I'm trying to estimate the sampling distribution of a variance from a single sample to do a certain statistical test.
To test the proof of concept, I take a normal distribution $N(200,5)$ with mean 200 and variance 25.
I then pick random samples of size sample_size from the normal distribution and calculate the variance of those samples to construct a sampling distribution of the variance.
My understanding is that the sampling distribution of the variance should follow a $\chi^2(\mathrm{sample~size} -1)$ distribution.
However, when I plot a PDF of the $\chi^2(\mathrm{sample~size} -1)$ distribution over my histogram of sample variances, the results do not agree.
The fit improves with increasing sample size but never truly "fits".

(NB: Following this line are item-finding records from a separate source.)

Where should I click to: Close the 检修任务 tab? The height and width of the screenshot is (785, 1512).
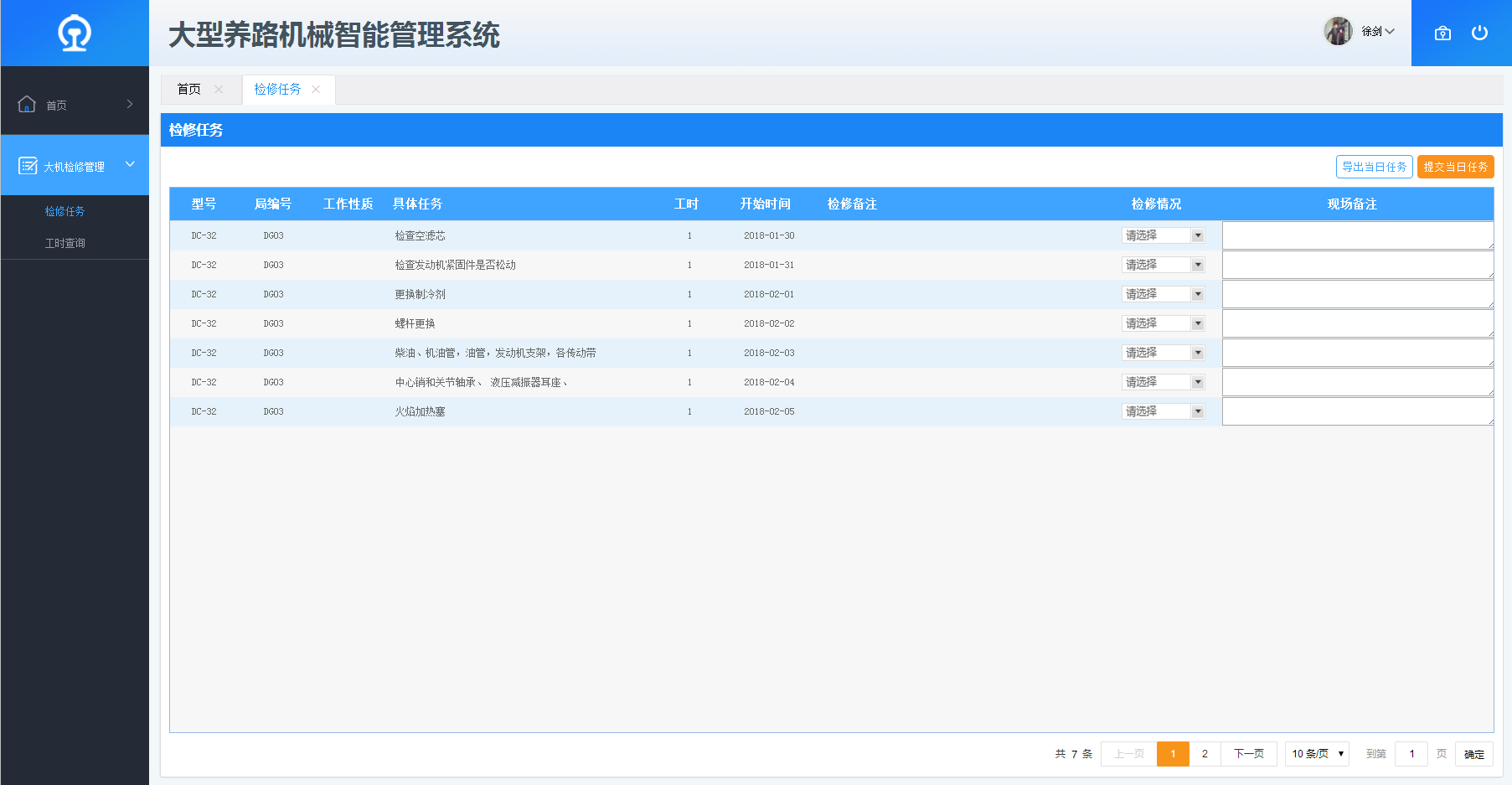click(316, 90)
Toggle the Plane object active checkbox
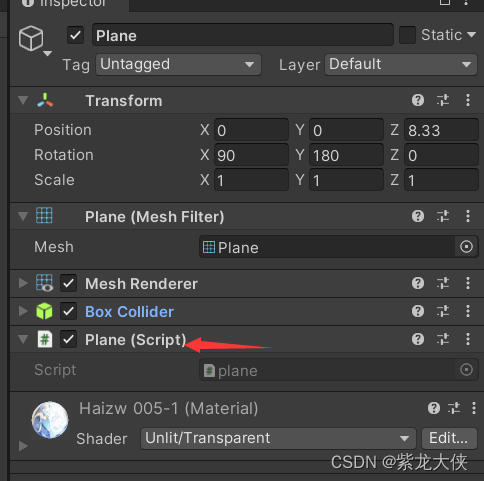The height and width of the screenshot is (481, 484). [x=75, y=35]
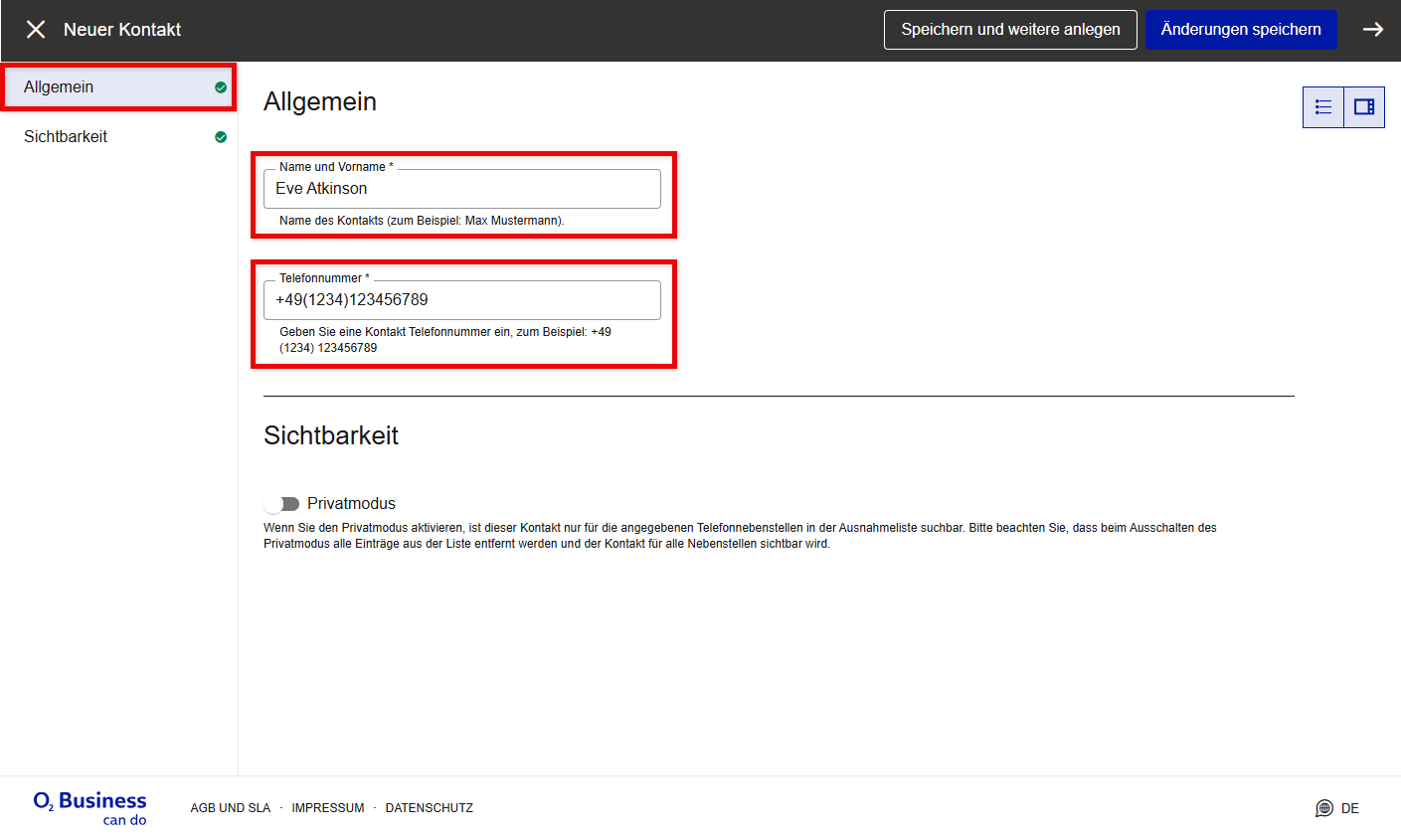This screenshot has width=1401, height=840.
Task: Click the Privatmodus label text
Action: [351, 504]
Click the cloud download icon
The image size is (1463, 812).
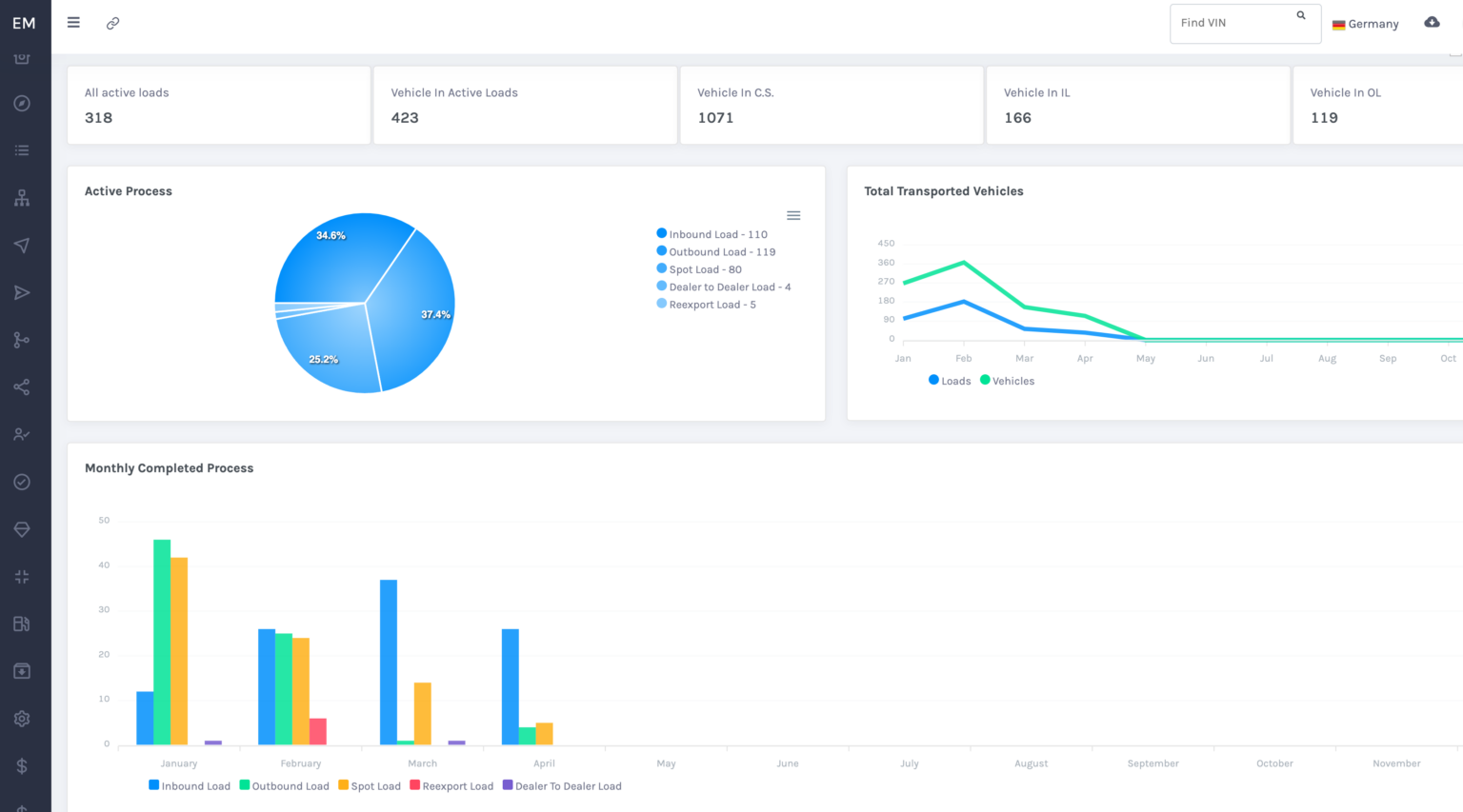pyautogui.click(x=1432, y=23)
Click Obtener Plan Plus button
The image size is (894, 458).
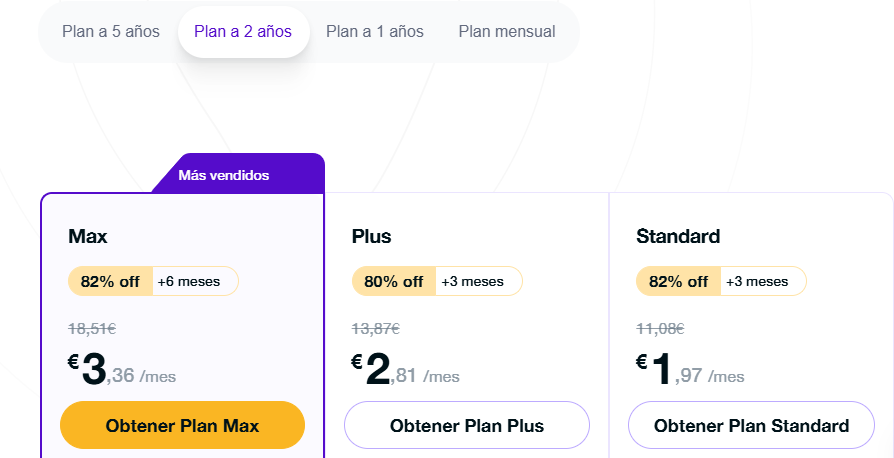pos(466,425)
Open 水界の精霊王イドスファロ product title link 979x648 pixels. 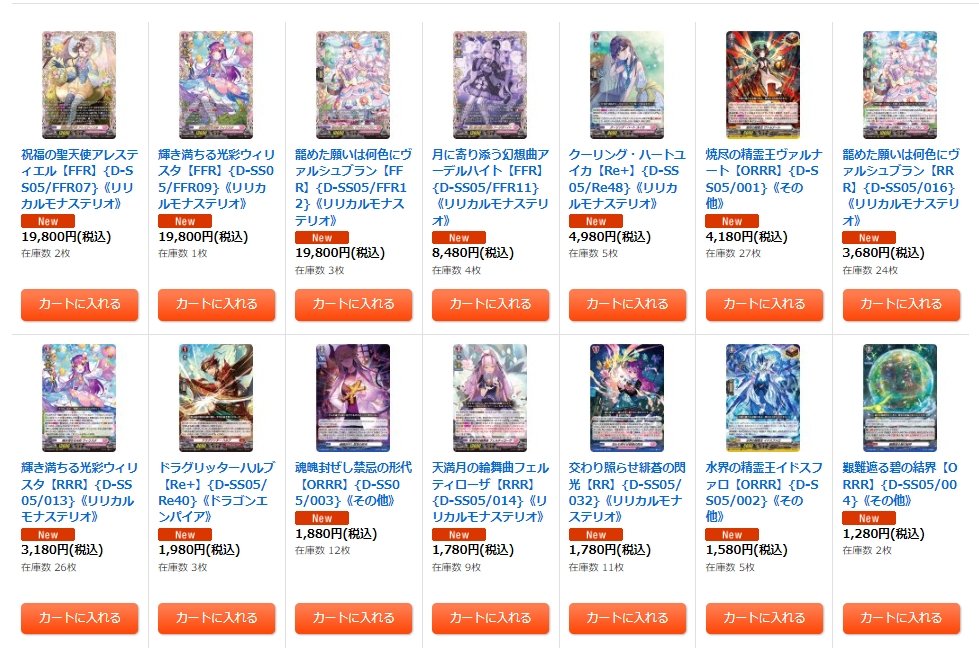tap(764, 492)
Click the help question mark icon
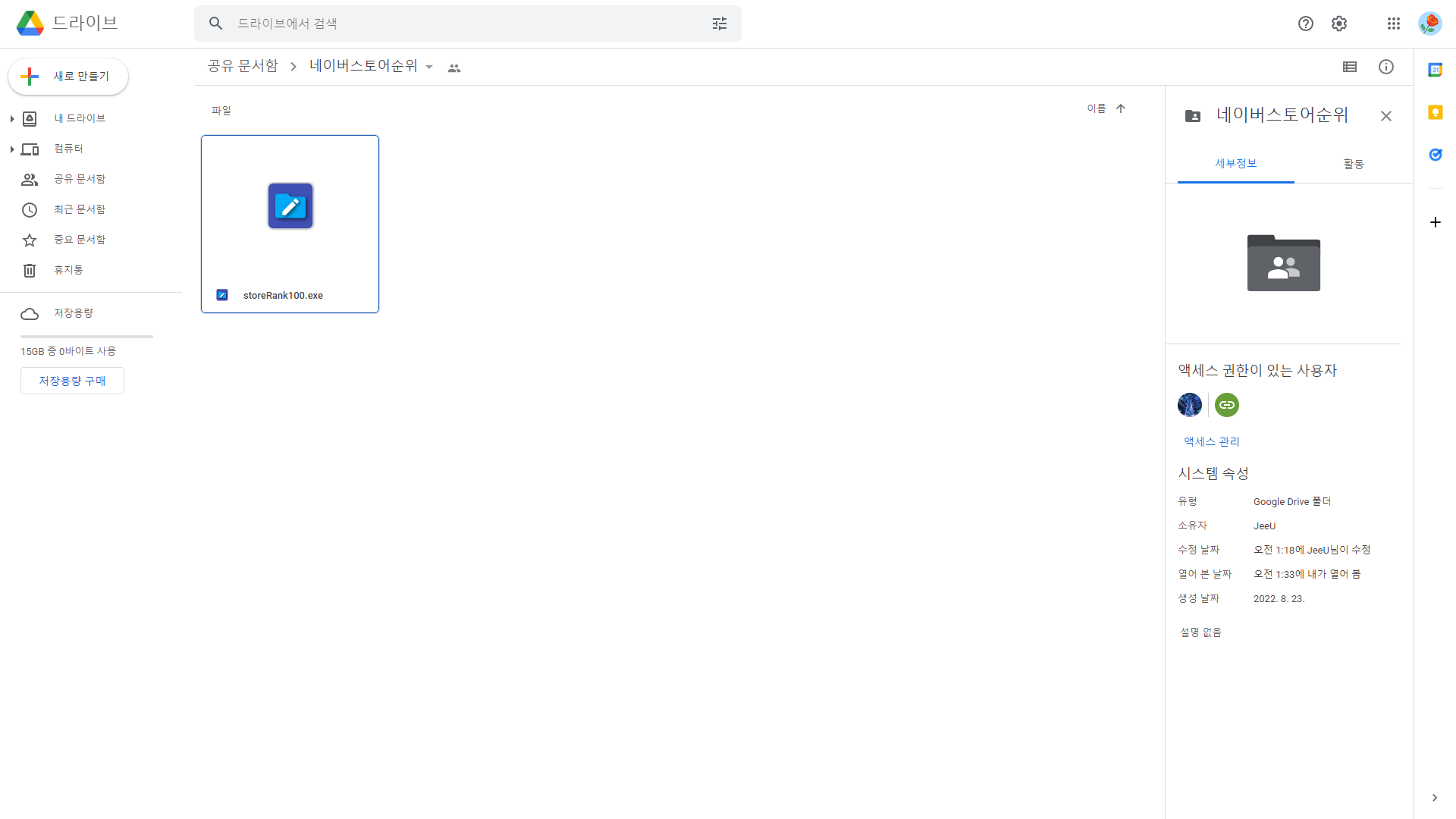Viewport: 1456px width, 819px height. (1305, 24)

Where am I going wrong? Python MWE below.
#!/usr/bin/env python
import numpy as np
import matplotlib.pyplot as plt
from scipy import stats
#Setup population with known variance to test
mu = 200
variance = 25
sigma = np.sqrt(variance)
N = 1000000
d = np.random.normal(mu, sigma, N)
n_samples = 100000
def sample_variance(sample_size):
#Take many random samples of sample_size from the distribution d above.
sample_vars = []
for i in range(n_samples):
sample = np.random.choice(d, sample_size)
sample_var = np.var(sample,ddof=1)
sample_vars.append(sample_var)
sample_vars = np.array(sample_vars)
std_mean = np.mean(sample_vars) #The mean of the sample variances correctly reproduces the population variance
std_std = np.std(sample_vars) #Calculated just for plotting purposes.
plt.hist((sample_vars), bins=30, density=True)
xs = np.linspace(std_mean-4*std_std,std_mean+4*std_std,200) #Just for x-scale plotting
#Plot chi^2 distribution with degrees of freedom = sample_size - 1
plt.plot(xs,stats.chi2.pdf(xs,df=sample_size-1))
plt.plot((std_mean,std_mean),(0,0.30),'--')
plt.xlim(0,50)
plt.xlabel('Variance of sample')
plt.ylabel('Density')
plt.show()
sample_variance(30)
sample_variance(7)
EDIT: For clarity, assume I have no knowledge of the population variance since this is what I'm trying to estimate after I get this test case working.